Instructions to follow:
Please rewrite the lines below with "toolbar" changed to "navigation bar" and everything else left as it is, omitting the pictures.

* * * * *

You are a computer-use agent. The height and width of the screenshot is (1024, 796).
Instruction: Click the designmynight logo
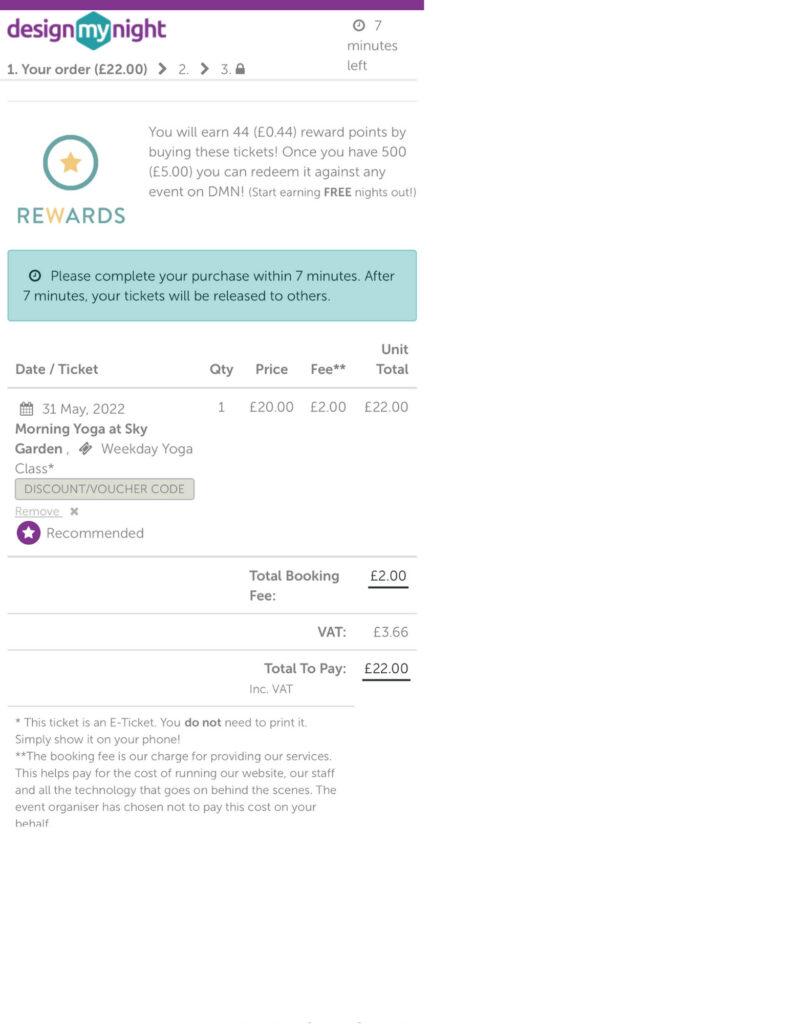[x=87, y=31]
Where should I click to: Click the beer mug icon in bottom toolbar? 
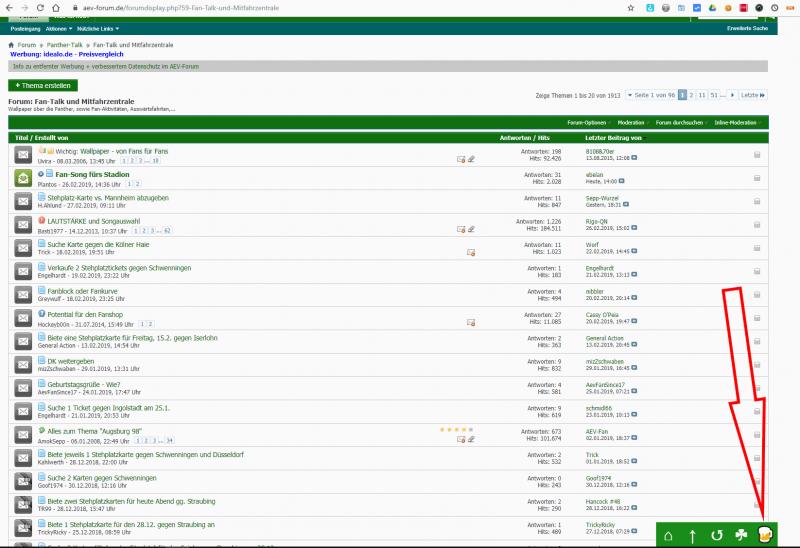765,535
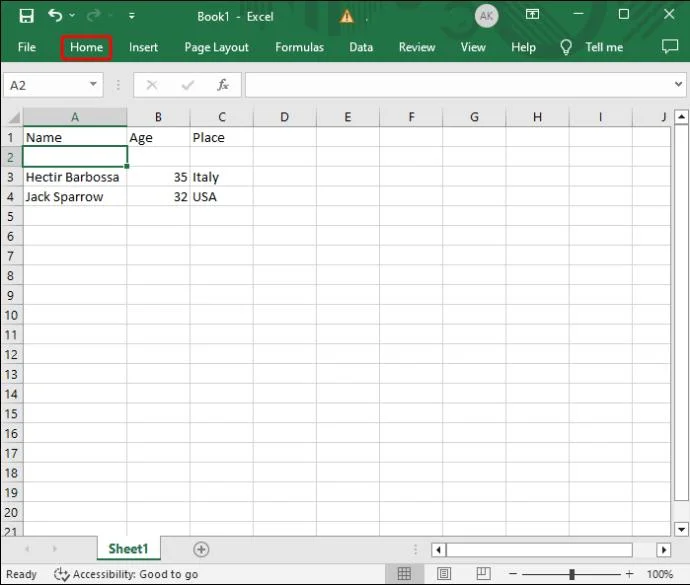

* * * * *

Written response:
You are a computer-use agent. The height and width of the screenshot is (1024, 796).
Instruction: Click the designmynight logo
[x=87, y=31]
Where should I click to: Click the beer mug icon in bottom navigation bar? 
765,535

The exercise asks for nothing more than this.